● To do: Report each line of the entries that includes "pixels" by copying it.

● Information shown:

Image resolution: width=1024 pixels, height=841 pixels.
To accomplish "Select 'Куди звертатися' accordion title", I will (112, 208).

...

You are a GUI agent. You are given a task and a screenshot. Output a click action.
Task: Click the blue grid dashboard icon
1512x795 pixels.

● Written reply:
Image resolution: width=1024 pixels, height=841 pixels.
1512x795 pixels.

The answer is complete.